-- start Source extract --

As they introduce themselves, it goes something like this: “I’m Jane Doe, and I’m here because my children keep telling me I need to write this all down—but I don’t know where to begin.”
My first assurance to them all is that they don’t need to write like Laura Ingalls Wilder—their families will be thrilled with anything they put down on paper. It’s amazing to me how many people don’t feel they have anything of interest to tell their descendants!

I want to tell you about my parents, because they were the epitome of opposites when it came to this. My mother told stories from the time I can remember about her family, about her friends, the small town she grew up in. These were details of an ordinary life that gave me insight into the way times were during the Dustbowl days in Oklahoma. It told me about her life in particular and life in general, and it also brought people I never knew to reality for me through her memories. (This is a picture of my mom and dad--newlyweds in 1944.)
Mom had a dear friend, just her age, named Mary. They were both the eldest of their respective families, each with many younger siblings that they were responsible for. Mom mentioned how she and Mary both longed for and cherished the few times when they could be alone to talk “girl talk” without each having two or three little ones they had to look after.
One of their favorite places to go was the cemetery. They’d both been born in Albany, so they knew the stories of everyone buried there in the small cemetery. The Taylor family, whose six children went berry picking, only to take shelter under an oak tree when a storm blew up suddenly. Lightning struck the tree and killed all but two of them. The oldest boy crawled to a nearby farmhouse for help, but died later. Out of the six, only one survived. There were no markers on their graves, but Mom showed me where each was buried.
(The picture below is of my Great Grandma, Josie Belle Walls McLain Martin and her grandchildren. My mom is the oldest at the left hand side--8 years old, with several of her little sisters. Taken in 1930--Depression and Dustbowl Days in Oklahoma, which had only been a state for 23 years at this time.)


(This is a picture of my dad, Fred Moss, and his younger brother, Kay, taken around 1939--my dad was 17 or 18.)
The young child who, at eighteen months, crawled under the porch and drank tree poison his father had believed was well-hidden. Mom told me how his lips were stained purple She and Mary had gone to the funeral and it was imprinted in her mind forever.

-- end Source extract --
-- start Given information --

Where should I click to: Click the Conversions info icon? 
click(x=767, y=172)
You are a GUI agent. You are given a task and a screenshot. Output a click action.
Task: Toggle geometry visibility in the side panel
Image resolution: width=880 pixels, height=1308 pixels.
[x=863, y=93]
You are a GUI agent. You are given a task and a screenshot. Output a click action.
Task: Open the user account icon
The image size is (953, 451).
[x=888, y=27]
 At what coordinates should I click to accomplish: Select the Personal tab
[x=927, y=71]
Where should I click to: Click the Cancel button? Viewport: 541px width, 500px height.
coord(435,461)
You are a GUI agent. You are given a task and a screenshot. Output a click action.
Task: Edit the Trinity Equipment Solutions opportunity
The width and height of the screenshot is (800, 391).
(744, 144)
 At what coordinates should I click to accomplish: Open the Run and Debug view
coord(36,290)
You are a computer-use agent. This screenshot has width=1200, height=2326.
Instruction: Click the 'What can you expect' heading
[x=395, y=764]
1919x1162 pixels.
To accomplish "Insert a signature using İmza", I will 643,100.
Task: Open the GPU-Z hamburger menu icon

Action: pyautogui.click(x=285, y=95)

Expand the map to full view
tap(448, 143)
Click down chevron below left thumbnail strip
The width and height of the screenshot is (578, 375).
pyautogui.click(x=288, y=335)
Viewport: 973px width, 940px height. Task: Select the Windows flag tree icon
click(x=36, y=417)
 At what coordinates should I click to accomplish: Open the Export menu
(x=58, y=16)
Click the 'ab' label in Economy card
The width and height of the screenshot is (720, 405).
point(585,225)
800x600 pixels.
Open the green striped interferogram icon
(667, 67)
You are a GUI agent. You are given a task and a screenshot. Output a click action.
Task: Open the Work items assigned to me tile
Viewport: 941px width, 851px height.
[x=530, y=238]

-- end Given information --

Actions to take |
1. According to the family memories text, in what town were the mother and her friend Mary both born?
2. Pick up the piece about the mother's family stories after its last sentence and keep it going.

Responses per task |
1. Albany

2.
She and Mary shared everything growing up. It was a good Christmas if they each received and apple, and orange, and some hard candy in their stockings, and maybe a doll, in addition, in the better-then-most years.
From Mom I learned about our family ancestors—where they’d come from and who they were. As a child, I thought of them as a story she told, but as I grew older, they became real people to me.
I learned about her, too—how, as a teen, she’d pool her hard-earned money with her younger sister, Joyce, to buy the newest Hit Parade Magazine with all the lyrics to the latest songs. They had sung together from the time they knew how, adding more harmonies as more sisters came along. (My Aunt Joyce during WWII)
My dad never talked about his adolescence much. Even though he and Mom grew up together in the same small community, he never had much to add to the conversations. What I know of his family, I learned mostly from my aunt, his younger sister.
Why write it all down now? Because most people never believe they’ll run out of time. “Someday” never comes. My mom had such fascinating stories, filled with tenderness, charged with emotion—stories that made it seem as if I was there along with her as she spoke. She was a painter, an artist, and she could paint pictures with her words, as well.
Mom always wanted to write them down, but like so many, never found the time before it was too late, and Altzheimer’s took away that ability.
I will write it all down…all that I can remember of it. But I can’t help thinking how I wish she had written her story, with all the vivid details and description she used in telling about it. There is so much I won’t know. So much will be lost, simply because this was her life.
The memories are hers: the hard times, as well as the good—the days in an everyday life…and, the nights, when entertainment was nothing more than the beautiful harmonies of the four little girls, floating in the summer stillness for miles as they sang on the front porch…in a much simpler, slower time.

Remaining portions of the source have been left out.